--- START ---
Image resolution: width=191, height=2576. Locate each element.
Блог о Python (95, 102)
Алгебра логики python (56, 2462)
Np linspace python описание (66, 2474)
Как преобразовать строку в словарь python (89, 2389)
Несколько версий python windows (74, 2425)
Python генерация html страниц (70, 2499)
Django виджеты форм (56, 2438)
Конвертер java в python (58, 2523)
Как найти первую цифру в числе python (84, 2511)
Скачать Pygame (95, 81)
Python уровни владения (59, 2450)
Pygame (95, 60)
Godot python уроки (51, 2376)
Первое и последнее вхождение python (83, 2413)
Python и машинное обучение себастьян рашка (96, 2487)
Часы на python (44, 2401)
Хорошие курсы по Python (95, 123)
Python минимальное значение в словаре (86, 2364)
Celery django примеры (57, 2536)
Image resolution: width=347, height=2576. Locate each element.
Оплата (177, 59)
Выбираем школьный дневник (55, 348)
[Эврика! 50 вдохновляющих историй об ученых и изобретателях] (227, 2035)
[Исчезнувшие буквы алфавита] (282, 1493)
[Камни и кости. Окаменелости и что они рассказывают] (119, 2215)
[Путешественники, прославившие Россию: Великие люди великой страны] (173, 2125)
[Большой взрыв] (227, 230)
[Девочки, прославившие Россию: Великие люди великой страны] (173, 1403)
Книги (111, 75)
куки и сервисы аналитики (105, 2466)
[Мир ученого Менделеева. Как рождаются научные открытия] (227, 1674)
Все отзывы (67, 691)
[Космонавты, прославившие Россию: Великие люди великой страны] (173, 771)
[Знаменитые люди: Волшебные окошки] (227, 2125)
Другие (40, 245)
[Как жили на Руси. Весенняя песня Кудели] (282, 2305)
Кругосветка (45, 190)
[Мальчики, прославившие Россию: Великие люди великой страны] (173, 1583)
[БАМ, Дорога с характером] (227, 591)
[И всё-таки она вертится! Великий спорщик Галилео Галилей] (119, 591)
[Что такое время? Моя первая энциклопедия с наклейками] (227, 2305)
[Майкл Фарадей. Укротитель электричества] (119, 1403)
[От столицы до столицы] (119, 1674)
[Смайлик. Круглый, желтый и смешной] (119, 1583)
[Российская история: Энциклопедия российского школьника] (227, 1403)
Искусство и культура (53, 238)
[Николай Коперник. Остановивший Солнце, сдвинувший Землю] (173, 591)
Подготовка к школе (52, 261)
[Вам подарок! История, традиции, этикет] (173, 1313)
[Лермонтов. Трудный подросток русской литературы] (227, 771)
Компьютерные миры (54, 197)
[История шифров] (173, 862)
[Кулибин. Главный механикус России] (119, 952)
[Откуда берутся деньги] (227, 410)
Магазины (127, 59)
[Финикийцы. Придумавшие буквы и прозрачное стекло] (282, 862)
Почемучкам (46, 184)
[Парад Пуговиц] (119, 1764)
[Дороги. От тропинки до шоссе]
--- END ---
In full and without error, transcribe each of the entries.

Task result:
Image resolution: width=191, height=2576. Locate each element.
Блог о Python (95, 102)
Алгебра логики python (56, 2462)
Np linspace python описание (66, 2474)
Как преобразовать строку в словарь python (89, 2389)
Несколько версий python windows (74, 2425)
Python генерация html страниц (70, 2499)
Django виджеты форм (56, 2438)
Конвертер java в python (58, 2523)
Как найти первую цифру в числе python (84, 2511)
Скачать Pygame (95, 81)
Python уровни владения (59, 2450)
Pygame (95, 60)
Godot python уроки (51, 2376)
Первое и последнее вхождение python (83, 2413)
Python и машинное обучение себастьян рашка (96, 2487)
Часы на python (44, 2401)
Хорошие курсы по Python (95, 123)
Python минимальное значение в словаре (86, 2364)
Celery django примеры (57, 2536)
Image resolution: width=347, height=2576. Locate each element.
Оплата (177, 59)
Выбираем школьный дневник (55, 348)
[Эврика! 50 вдохновляющих историй об ученых и изобретателях] (227, 2035)
[Исчезнувшие буквы алфавита] (282, 1493)
[Камни и кости. Окаменелости и что они рассказывают] (119, 2215)
[Путешественники, прославившие Россию: Великие люди великой страны] (173, 2125)
[Большой взрыв] (227, 230)
[Девочки, прославившие Россию: Великие люди великой страны] (173, 1403)
Книги (111, 75)
куки и сервисы аналитики (105, 2466)
[Мир ученого Менделеева. Как рождаются научные открытия] (227, 1674)
Все отзывы (67, 691)
[Космонавты, прославившие Россию: Великие люди великой страны] (173, 771)
[Знаменитые люди: Волшебные окошки] (227, 2125)
Другие (40, 245)
[Как жили на Руси. Весенняя песня Кудели] (282, 2305)
Кругосветка (45, 190)
[Мальчики, прославившие Россию: Великие люди великой страны] (173, 1583)
[БАМ, Дорога с характером] (227, 591)
[И всё-таки она вертится! Великий спорщик Галилео Галилей] (119, 591)
[Что такое время? Моя первая энциклопедия с наклейками] (227, 2305)
[Майкл Фарадей. Укротитель электричества] (119, 1403)
[От столицы до столицы] (119, 1674)
[Смайлик. Круглый, желтый и смешной] (119, 1583)
[Российская история: Энциклопедия российского школьника] (227, 1403)
Искусство и культура (53, 238)
[Николай Коперник. Остановивший Солнце, сдвинувший Землю] (173, 591)
Подготовка к школе (52, 261)
[Вам подарок! История, традиции, этикет] (173, 1313)
[Лермонтов. Трудный подросток русской литературы] (227, 771)
Компьютерные миры (54, 197)
[История шифров] (173, 862)
[Кулибин. Главный механикус России] (119, 952)
[Откуда берутся деньги] (227, 410)
Магазины (127, 59)
[Финикийцы. Придумавшие буквы и прозрачное стекло] (282, 862)
Почемучкам (46, 184)
[Парад Пуговиц] (119, 1764)
[Дороги. От тропинки до шоссе]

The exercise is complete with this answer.